In Investing, speed kills.
As an investor, the above is the most important Law of Investing that you may note and follow faithfully. In Investing, a lack of professional financial advice also kills. This is the second law that you must remember along with the first one in the beginning.
All of us, who Invest, show marked anxiety to participate in the Equity Markets. Moreover, we ceaselessly search for new Investment Instruments and new Investment Ideas. This is evident when the Bear Market reaches rock bottom, and the Bull Market soars. Peer pressure that externally questions an Investor’s “success” by conventional terms and herd-like Investment choices also acts to make the otherwise perfectly sensible Investor greedy, giving rise to actions which the Investor almost always regrets. This is all a particular behaviour pattern that Investors exhibit in Markets. This behaviour pattern makes people go ahead and buy Stocks without having made any long-term analysis upon the Stock’s performance, and their own, peer pressure generated Idea’s tenability.
What are these behavioural patterns? Let’s enumerate below.
- Firstly, as it happens, the decision to buy Stocks is made on the basis of the source of the idea and not on merits of an Individual Idea. In short, we let others’ opinions affect our Investment Choices and Behaviour therein. We see here a fateful trend wherein the Investor recommending or owning the successful Stock turning into a Brand just by virtue of that ownership. This is because, in human behaviour, it often suffices to know that the Brand has endorsed a Stock. Once this endorsement has been made, people do not think any further. Why has time to think? This is the stage which is ripe for disaster.
- Further, in the human way of thinking, one’s own Ideas always look less attractive than the Idea that strikes our neighbour. Our Ideas in fact look positively lesser when compared to the Idea that others recommend. This makes it feel worthwhile, in our thinking, to invest substantial amounts of time listening to what others have to say, than in doing one’s own, rational research.
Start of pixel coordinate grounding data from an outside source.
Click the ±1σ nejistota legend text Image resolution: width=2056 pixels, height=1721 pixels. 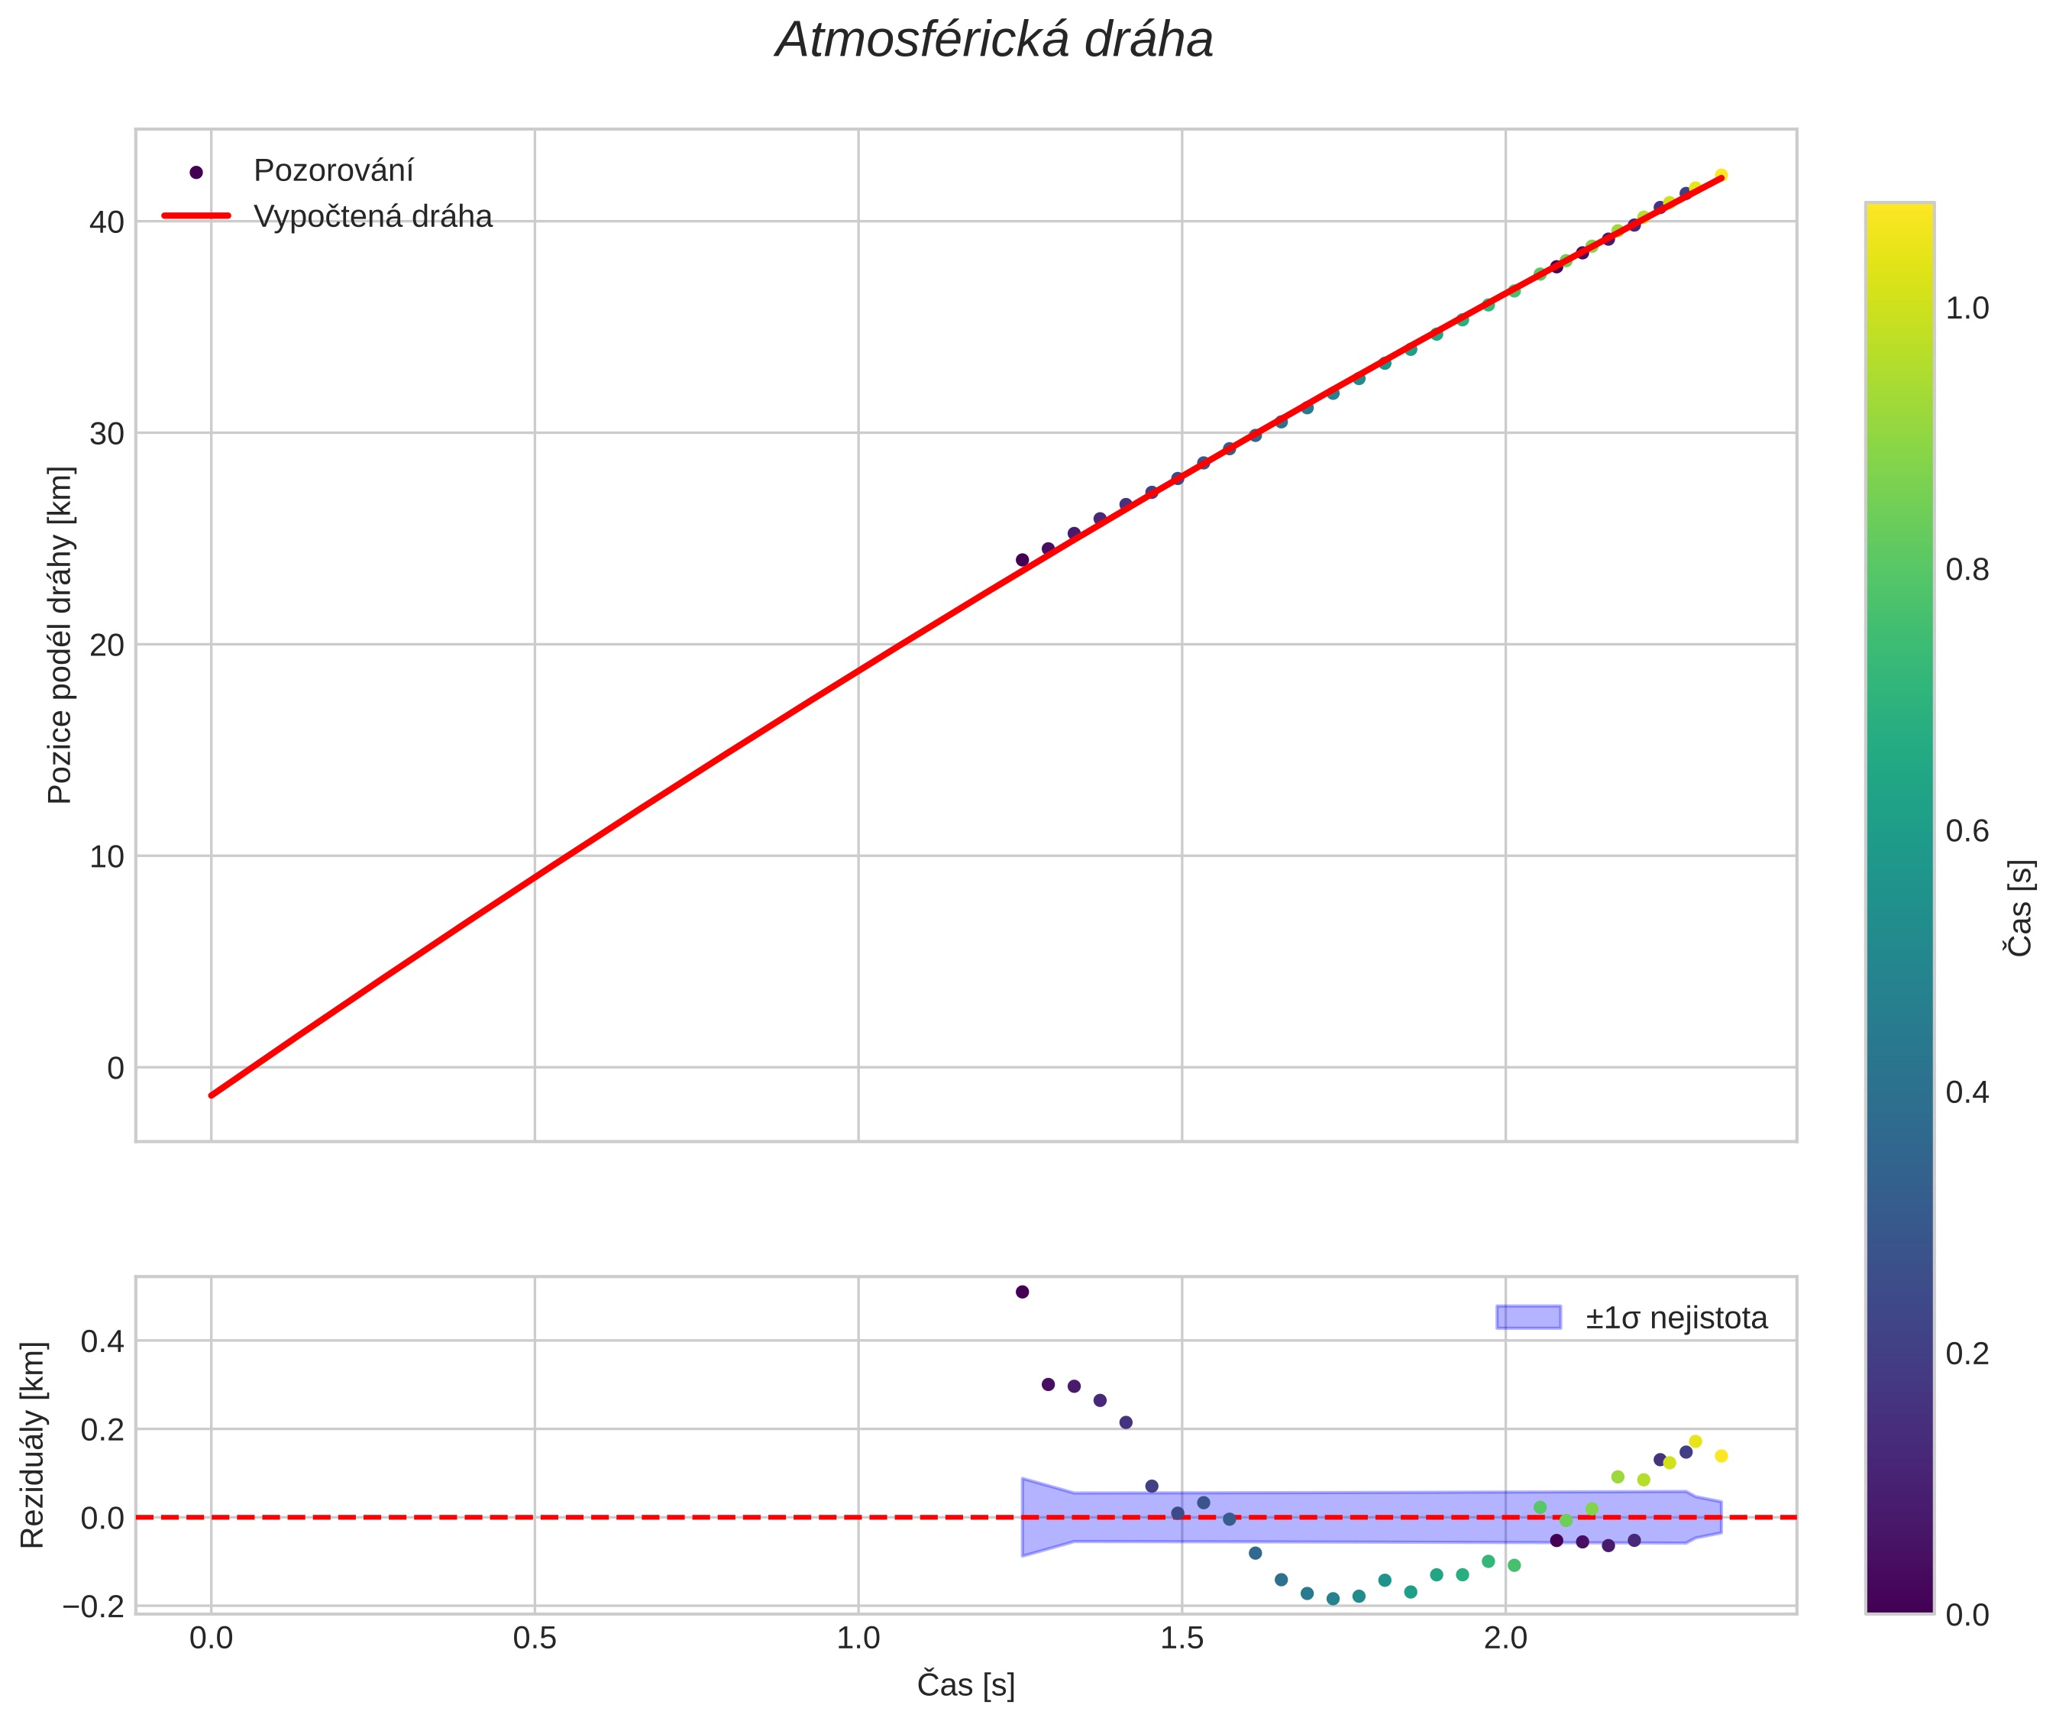point(1676,1319)
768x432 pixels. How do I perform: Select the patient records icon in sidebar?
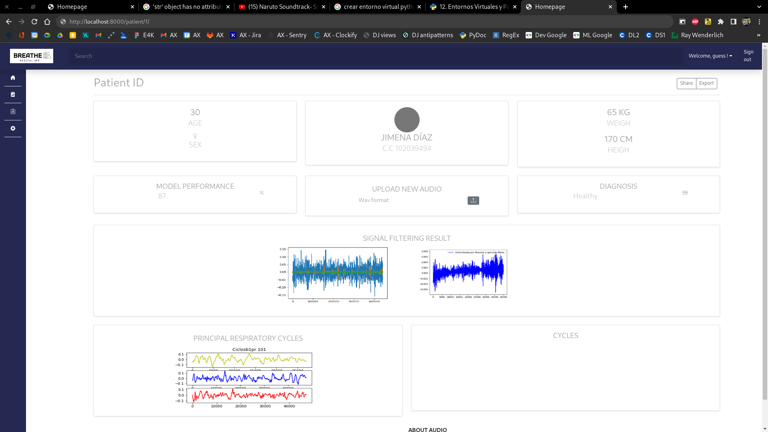click(13, 111)
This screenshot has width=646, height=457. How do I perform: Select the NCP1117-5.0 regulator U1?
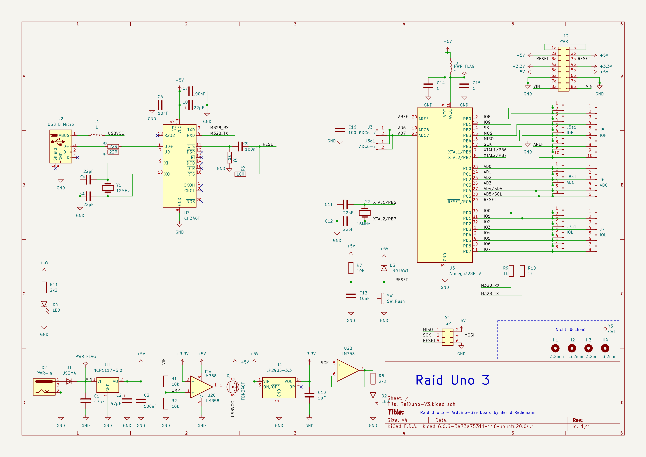pyautogui.click(x=107, y=385)
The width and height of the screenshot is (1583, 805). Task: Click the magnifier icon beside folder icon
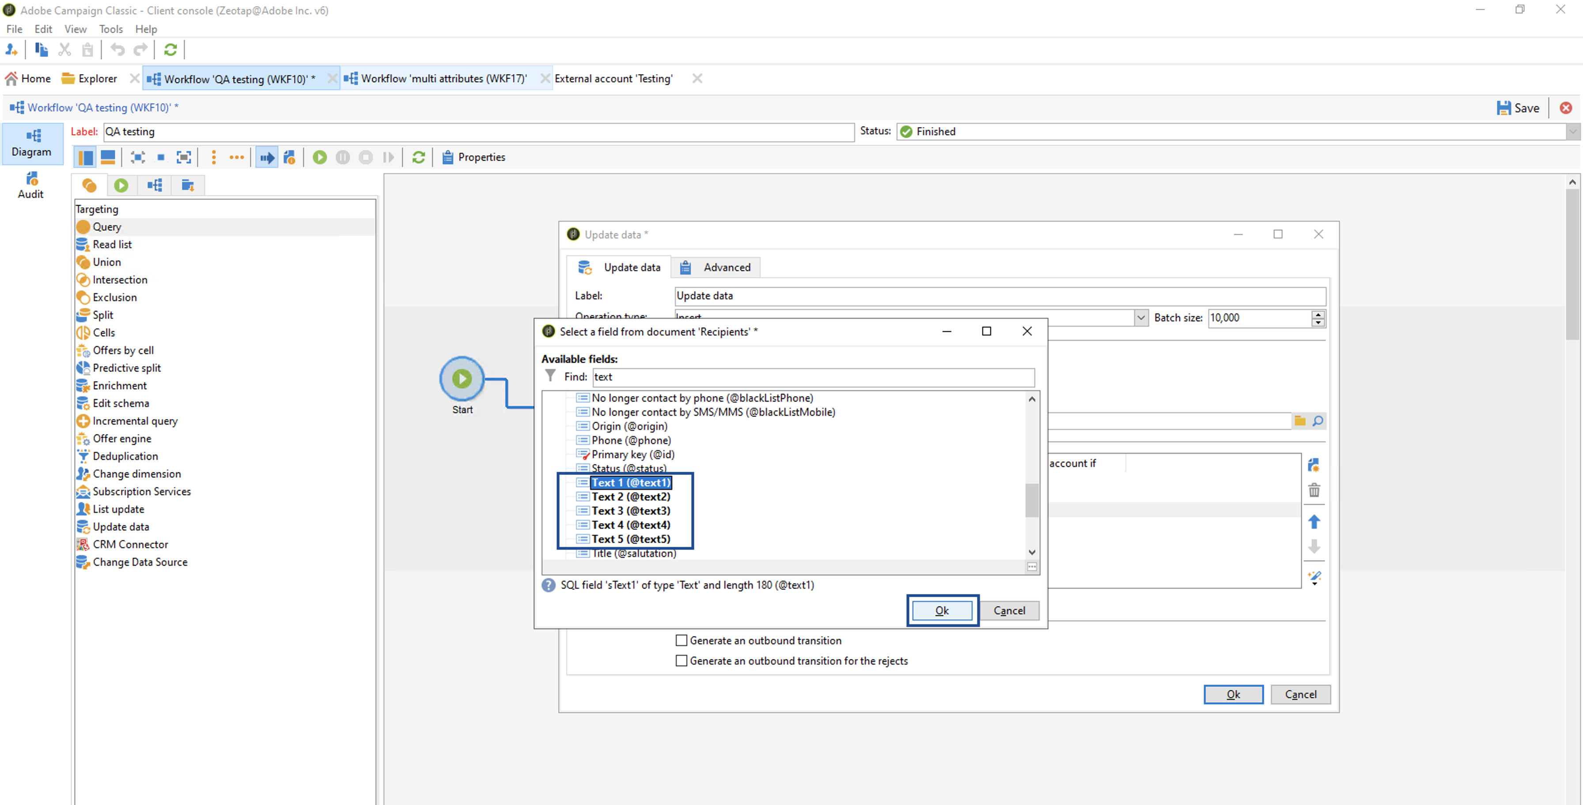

- Moreover, in desperation to own newer Ideas, many Investors make the cardinal error of selling their own winning Holdings just to create some Liquidity. This decision to Sell merely supports that intolerable desire to Buy; and such a decision is irrational and harmful.
- Finally, when the Fairy Godmother or Santa Clause opens that magic bag of goodies that instantly hit the upper circuit; and the Market simply cannot have enough of these. Everyone then speaks of what went up on that particular day; and just as all hype dies down, after two days, everyone forgets all bout Santa Clause’s bag after a couple of days.
- We learn here that the Market hype introduces that principle flaw that creeps into one’s Investment Approach, stimulating an ingrained and dangerous belief that rapid change is essential in maintaining Investment Performance. This is what turns into that single most important thing that creates the need for compulsive and irrational change as regards your Investment Choices and Habits. The consequences prove disastrous.
- Speed Kills. The Investor must learn and appreciate that speed in decision making and in Investment moves, contributes only to increased Risk with proportionally decreased chances of delivering good Returns. In Investment, when Risks are higher than the Return, it is always a wise decision to pass up the so-called inviting opportunity. Learn to read and understand these symptoms early in yourself and avoid all potential errors. This is important to remember.
- Lastly, equally important for you to remember is to not go alone into Markets, without any clue as to what Investing actually is. Even if you know more than others, it is always advised to acquire services from a professional Financial Advisor to help you always make the right decisions in your journey as an Investor.
- Invest. Do not Speculate. Don’t grab at Riches. Rather, grow Wealth.